Long comment, but it is your data so I want to make sure I transfer what I learned. Feel free to follow-up with me here or offline with any other questions.
Thanks!
I really appreciate all the thought you’ve put into this, its a very useful analysis that we hadn’t done too much of.
We’re pretty sure that the users with thousands of likes are spam (splikes), I considered removing them for the competition, but wasn’t sure what cutoff to use.
I’ll follow up more when I can get more time to dig through everyone’s code.
[…] only was this Carter’s first win, it was also his first contest. You can read the detailed explanation of his victory on his blog, but the gist is that he didn’t get too involved with complex social graphing to […]
[…] only was this Carter’s first win, it was also his first contest. You can read the detailed explanation of his victory on his blog, but the gist is that he didn’t get too involved with complex social graphing to […]
Hi,
very nice…
Few things I would like Carters view on:
-Overkill – if I told my phd friend that science should use more intuition rather than reducing everything to such atomic fine grained ‘things’ do you think he would be still be that inclined to by me a beer after work on a friday? enter systems thinking…
-Would you class network theory as a branch of systems theory?
-Did you notice any hubs or connectors when looking at the data in terms of the connectors – did you actually run any ‘topology’ models?
-Did you have a steer towards randomness or weak/strong ties?
-Are you able to look at the contents of the blog and maybe tie in some external happenings in the world relevant to the time window of the blog – e.g. financial crash etc.
Does the comp have anything to locks down the findings in that you could submit them to a relevant educational/science institute that is looking into network theory?
thanks
Dean
Dean:
Sorry for the late reply, just returning from vacation.

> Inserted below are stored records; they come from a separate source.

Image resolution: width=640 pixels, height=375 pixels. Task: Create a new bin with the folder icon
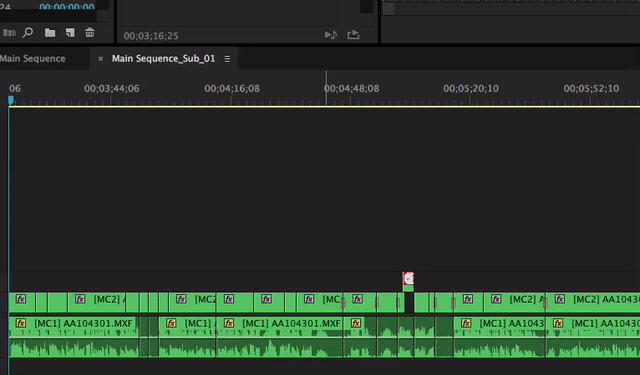pyautogui.click(x=50, y=33)
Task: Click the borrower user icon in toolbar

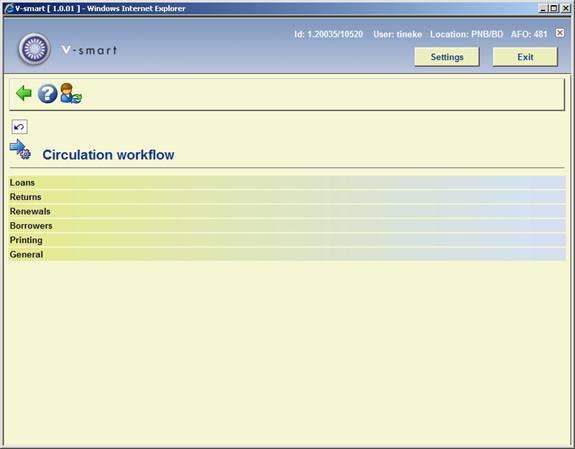Action: click(x=71, y=94)
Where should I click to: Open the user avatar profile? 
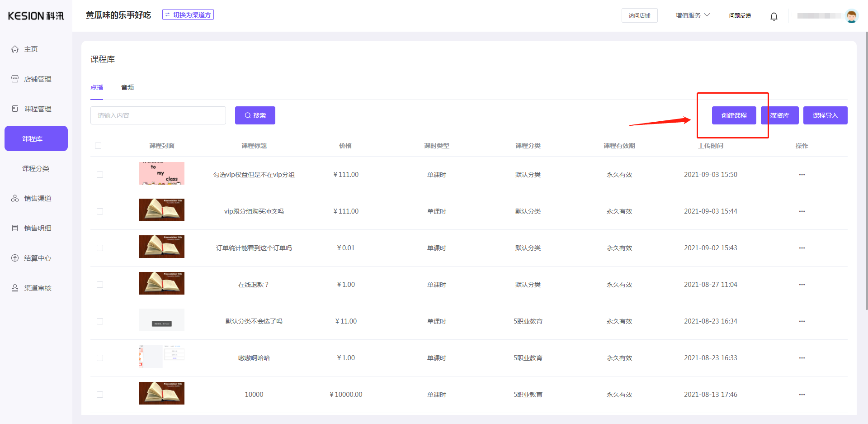851,16
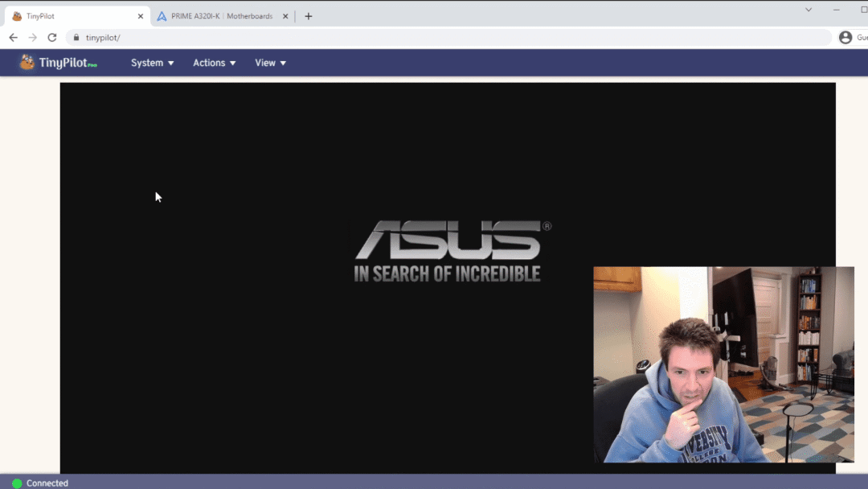Screen dimensions: 868x489
Task: Click the webcam video overlay
Action: click(x=723, y=364)
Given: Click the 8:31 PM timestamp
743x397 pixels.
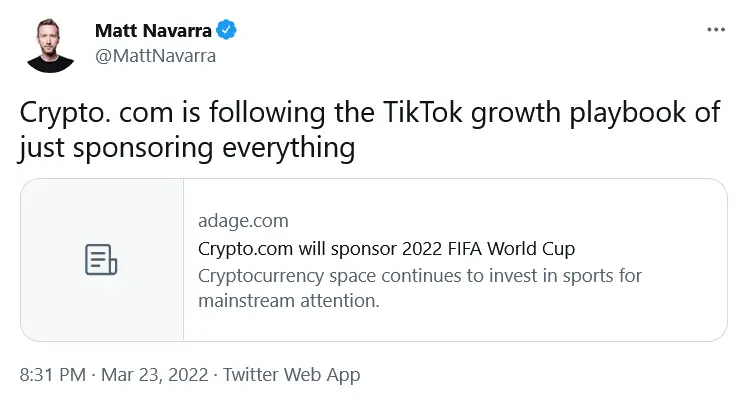Looking at the screenshot, I should point(53,375).
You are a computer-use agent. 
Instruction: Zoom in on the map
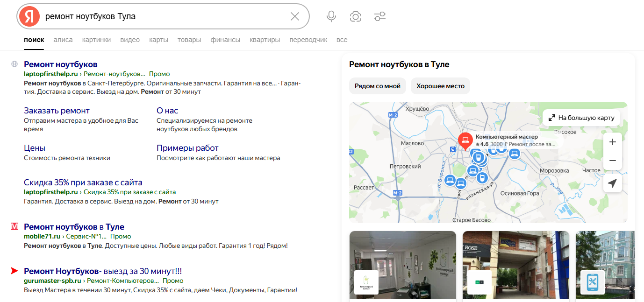613,142
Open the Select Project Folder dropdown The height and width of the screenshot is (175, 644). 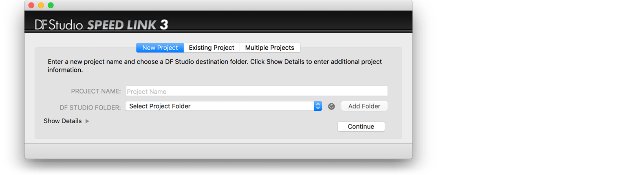(x=220, y=106)
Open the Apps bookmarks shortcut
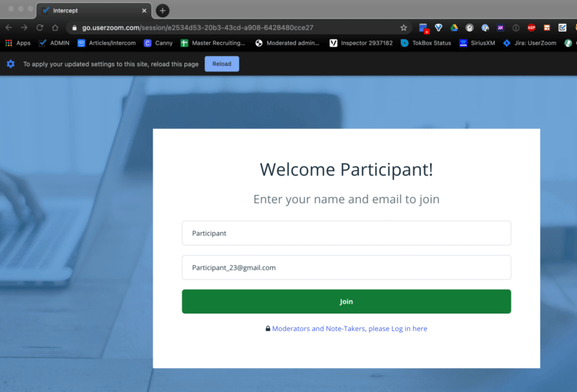The width and height of the screenshot is (577, 392). click(18, 43)
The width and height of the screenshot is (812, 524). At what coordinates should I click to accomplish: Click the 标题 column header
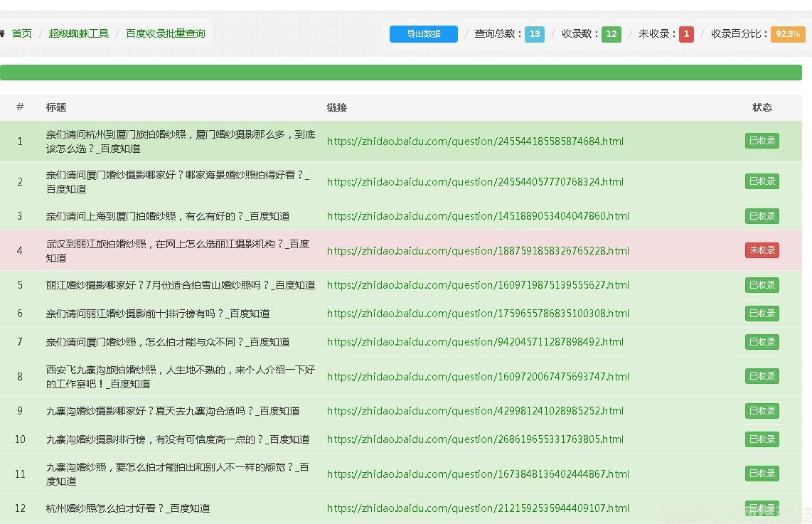click(x=56, y=107)
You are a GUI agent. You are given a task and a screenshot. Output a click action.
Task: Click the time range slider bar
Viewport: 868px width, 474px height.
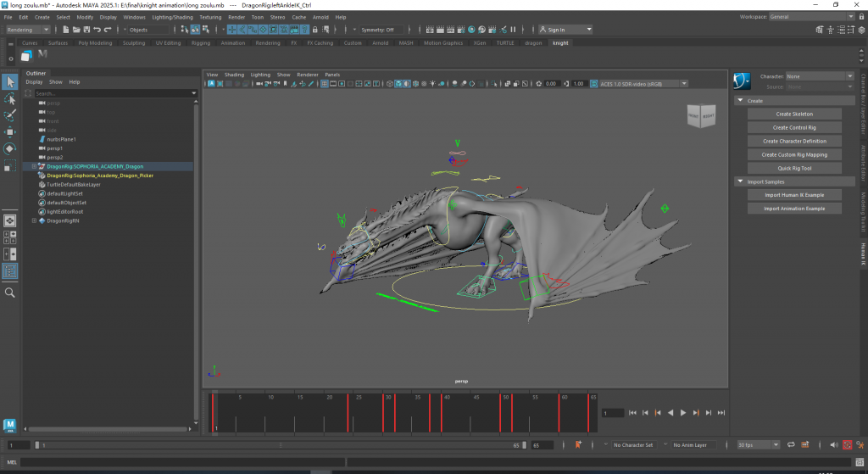point(280,444)
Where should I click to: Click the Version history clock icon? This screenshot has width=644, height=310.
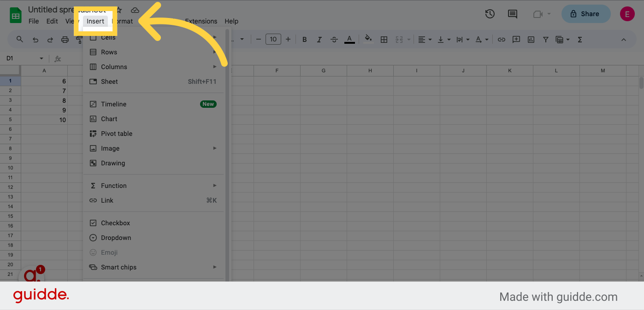(490, 14)
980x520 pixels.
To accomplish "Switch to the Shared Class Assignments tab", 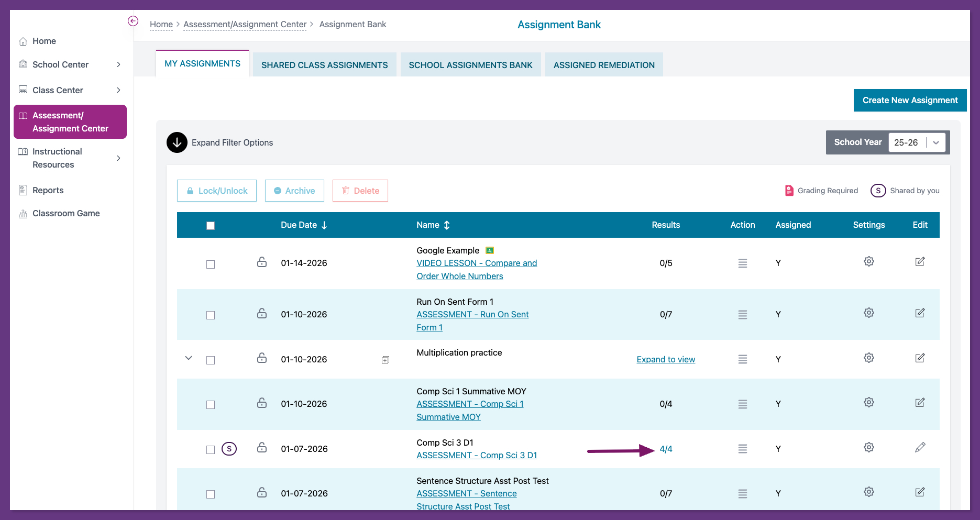I will tap(324, 65).
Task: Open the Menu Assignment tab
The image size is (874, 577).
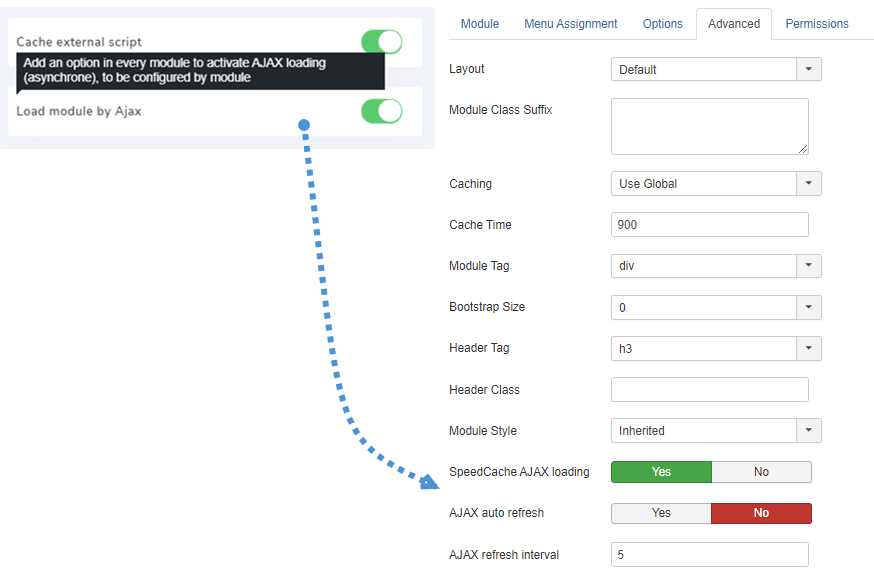Action: [x=571, y=24]

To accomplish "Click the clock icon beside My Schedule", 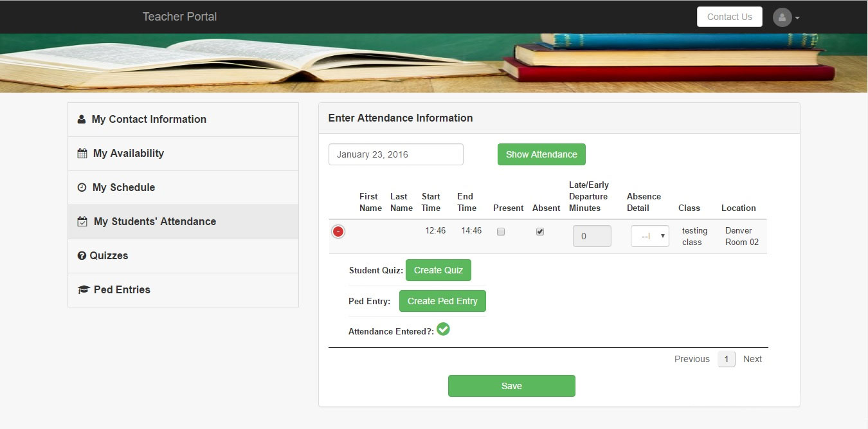I will tap(82, 188).
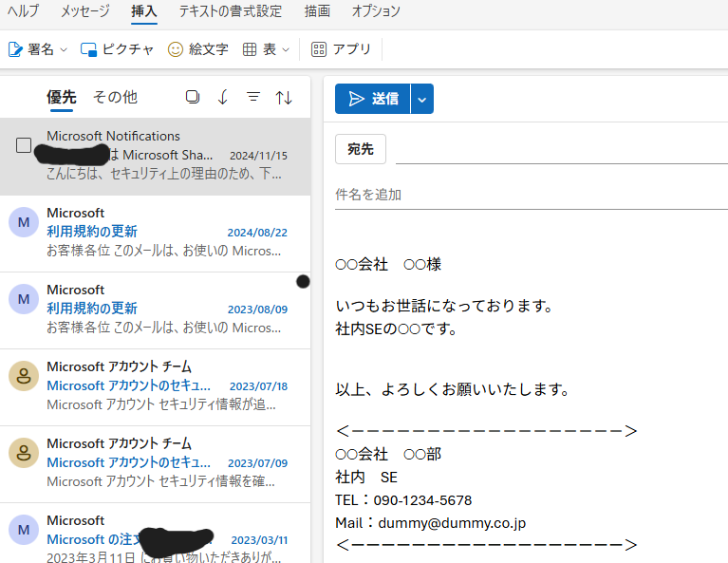Open the message list filter icon

click(253, 97)
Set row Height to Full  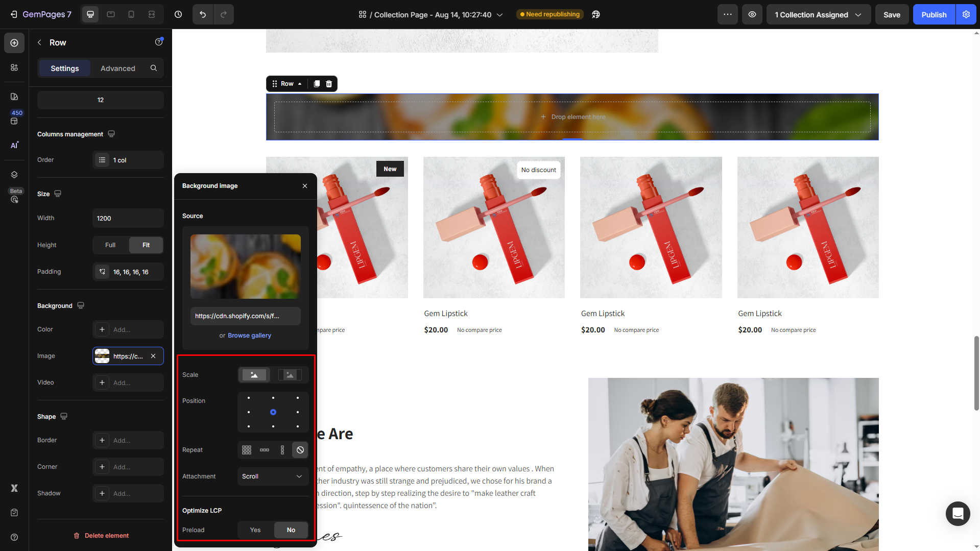[x=110, y=245]
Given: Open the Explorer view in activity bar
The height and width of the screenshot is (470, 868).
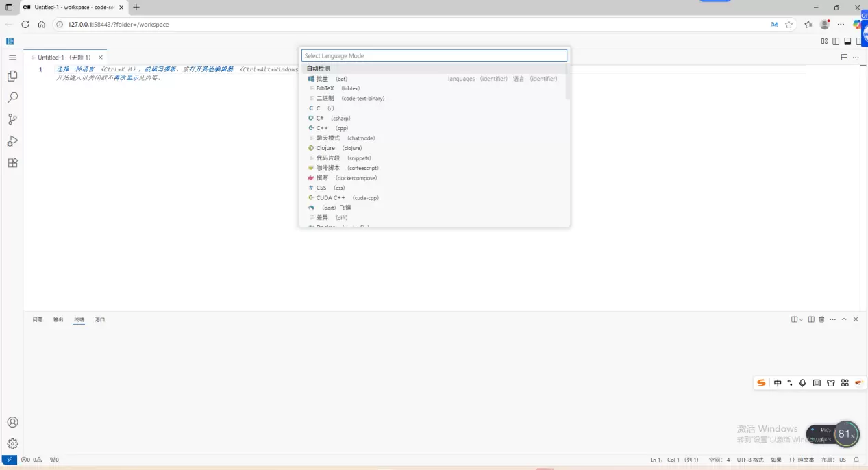Looking at the screenshot, I should tap(12, 76).
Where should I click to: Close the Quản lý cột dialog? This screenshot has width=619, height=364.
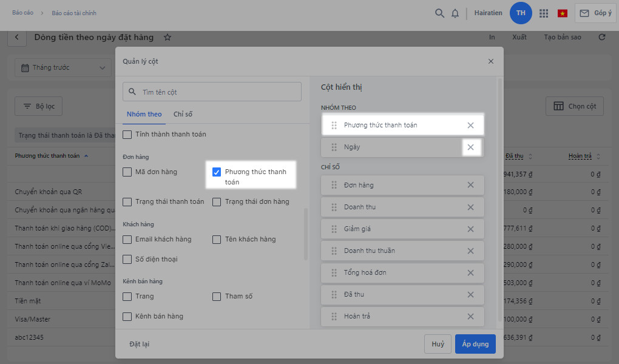[491, 61]
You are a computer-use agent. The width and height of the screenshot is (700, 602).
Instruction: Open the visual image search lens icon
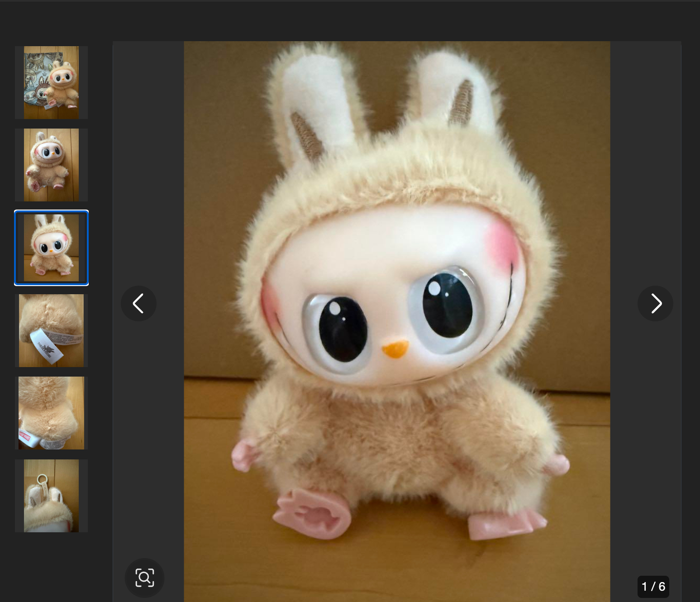144,578
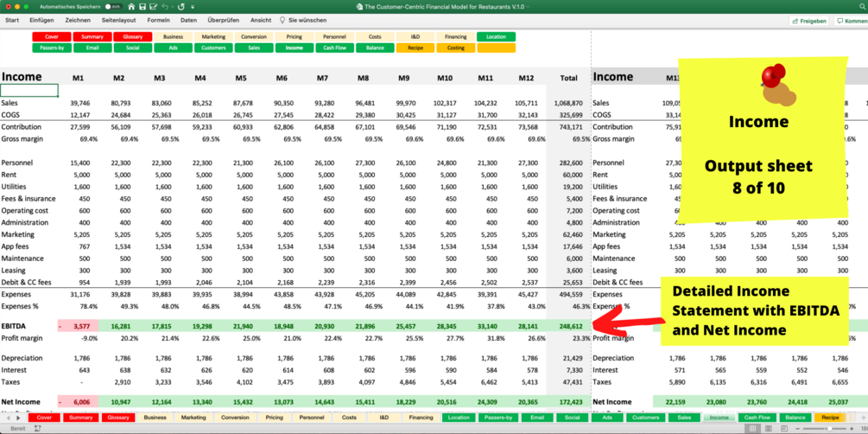Click the Redo circular arrow icon
This screenshot has height=434, width=868.
pos(181,7)
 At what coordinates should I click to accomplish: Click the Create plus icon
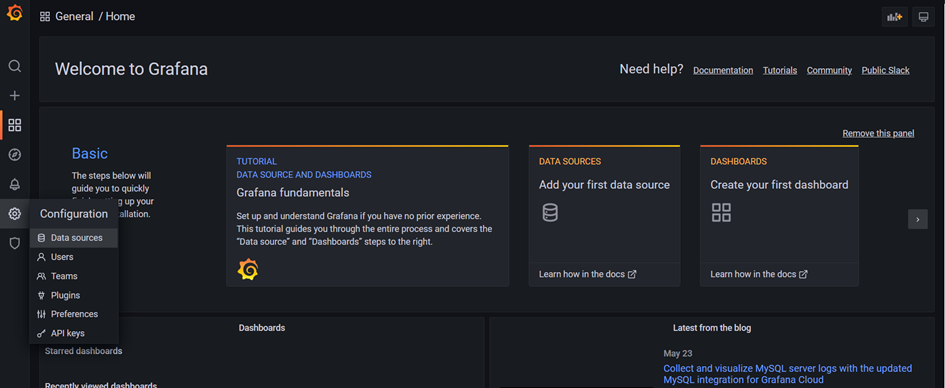[14, 95]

I hope you will still get that beer from your phd friend. I emphasize intuition because I think ‘good enough’ heuristics usually attain the lion’s share of actual benefit in predictive modeling problems. We still need the precise explanations from your friend to inform how we develop those heuristics. In other words, I like to take shortcuts – but I need the real scientists to show me where it is I am taking a shortcut to.
I doubt I’m qualified to opine on the taxonomy of network theory, but I would put it under systems theory. However, most of the work done in problems like uses relatively static views of the network, whereas what little I know about systems theory is focused on more dynamic processes.
The biggest hubs and connectors in the data were false – ‘spam bot’ users who liked thousands of posts in order to sell Viagra. I did not filter them from the node distance and centrality calculations due to time, but I think doing so would have added significantly to the effectiveness of these metrics.
Only a short time frame was open in the contest, so I don’t know if any world events of significance would have influenced activity. Would be fascinating to see with a longer time frame.
Finally, I’m using this blog to try to get out information about what I used in the contest. My day job and night job (2 young sons) makes any more elaborate publishing unfeasible. That being said, I may look into presenting a more unified view of the findings at relevant conferences, if anyone’s interested.
Great Content…
A powerful share, I just given this onto a colleague who was doing somewhat evaluation on this. And he in actual fact purchased me breakfast as a result of I located it for him.. smile. So let me reword that: Thnx for the deal with! Nonetheless yeah Th…
I am confused, how did you find the first ‘like-graph’, with Masimum Likelihood ? Is it given in the competition’s documents? Why does User B have 3 edges unlike the others? Thanks.